Sr. Data Engineer – AWS Glue & Snowflake, Healthcare Payer
Location – Midtown Manhattan, NYC- 4day Onsite
Position Summary
We are seeking a highly skilled Senior Data Engineer with deep expertise in AWS Glue and cloud-based data engineering to design, build, and optimize scalable data integration solutions. This role will be responsible for developing enterprise-grade ETL/ELT pipelines, managing large-scale data movement, and supporting modern analytics platforms built on AWS and Snowflake.
The ideal candidate combines strong software engineering practices with hands-on experience in AWS data services, PySpark development, and cloud-native architecture.
Key Responsibilities
Data Pipeline Development
- Design, develop, and maintain scalable ETL/ELT pipelines using AWS Glue.
- Build and optimize Glue Jobs, Crawlers, Data Catalogs, and Glue Workflows.
- Develop PySpark and Python-based transformation logic for large-scale data processing.
- Create reusable data ingestion frameworks and automation capabilities.
- Implement robust error handling, monitoring, and recovery mechanisms.
AWS Data Platform Engineering
- Design and maintain data solutions leveraging AWS services including:
- AWS Glue
- Amazon S3
- IAM
- Lake Formation
- CloudWatch
- Lambda
- Step Functions
- EventBridge
- Ensure secure, scalable, and cost-effective data platform operations.
- Optimize AWS resource utilization and processing performance.
Snowflake Integration
- Build and maintain data pipelines that ingest, transform, and load data into Snowflake.
- Optimize Snowflake loading patterns, staging strategies, and transformation workflows.
- Collaborate with data modelers and analytics teams to support reporting and business intelligence initiatives.
Data Quality & Governance
- Implement data quality controls, validation routines, and monitoring processes.
- Support data lineage, metadata management, and governance requirements.
- Troubleshoot data anomalies and performance bottlenecks across the platform.
Engineering & DevOps
- Develop solutions using Infrastructure as Code and CI/CD best practices.
- Utilize Git-based source control and automated deployment pipelines.
- Participate in architecture reviews and technical design discussions.
- Mentor junior engineers and promote engineering standards.
Required Qualifications
- Bachelor''s degree in Computer Science, Information Systems, Engineering, or related field.
- 5+ years of experience in Data Engineering or ETL development.
- 3+ years of hands-on AWS Glue development experience.
- Strong Python and PySpark programming skills.
- Advanced SQL development skills.
- Experience building cloud-native data pipelines on AWS.
- Experience integrating with Snowflake or similar cloud data warehouses.
- Knowledge of data warehousing concepts and dimensional modeling.

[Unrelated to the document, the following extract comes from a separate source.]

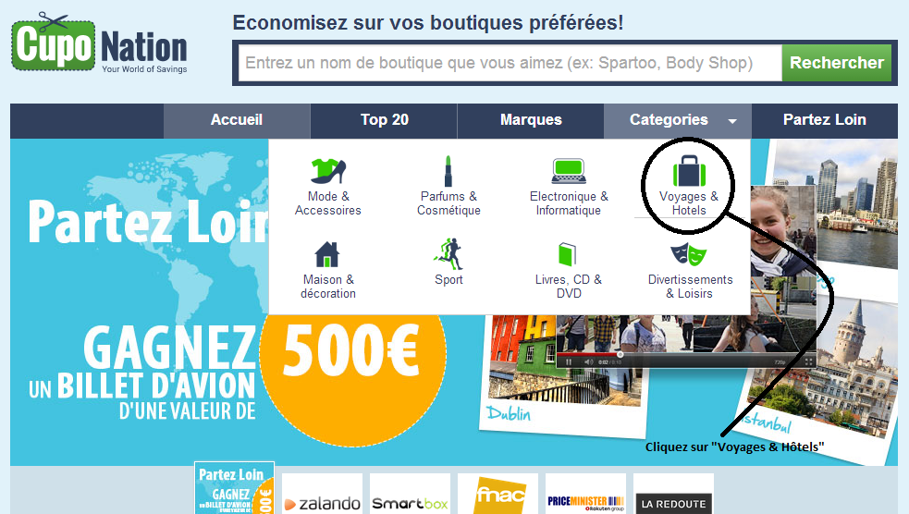Open the Partez Loin navigation tab
Viewport: 909px width, 514px height.
coord(824,120)
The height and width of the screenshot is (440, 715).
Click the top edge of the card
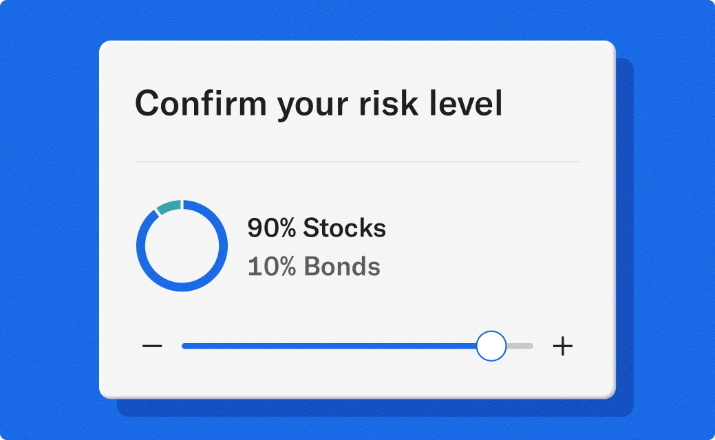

- Experience working with large datasets and distributed processing frameworks.
Preferred Qualifications
- AWS Certified Data Engineer – Associate or Specialty certification.
- Experience with Apache Spark optimization and tuning.
- Experience with dbt.
- Experience with Airflow, Step Functions, or other orchestration tools.
- Experience with Kafka, Kinesis, or streaming data platforms.
- Experience with healthcare, insurance, financial services, or other regulated industries.
- Familiarity with Kimball dimensional modeling methodologies.
Technical Skills
Required
- AWS Glue
- PySpark
- Python
- SQL
- Amazon S3
- Snowflake
- Data Warehousing
- ETL/ELT Development
- Git
Preferred
- dbt
- Airflow
- Step Functions
- Lambda
- Lake Formation
- Terraform
- CloudFormation
- Kafka/Kinesis
- Docker
Success Factors
- Strong software engineering mindset.
- Expertise in building reliable and scalable data pipelines.
- Ability to troubleshoot complex data integration issues.
- Strong communication and collaboration skills.
- Focus on automation, performance optimization, and operational excellence.
Ideal Candidate Profile
An engineer who can independently design a data ingestion framework, write PySpark transformations in AWS Glue, optimize Snowflake loads, automate deployments through CI/CD, and serve as the technical expert for enterprise data integration initiatives.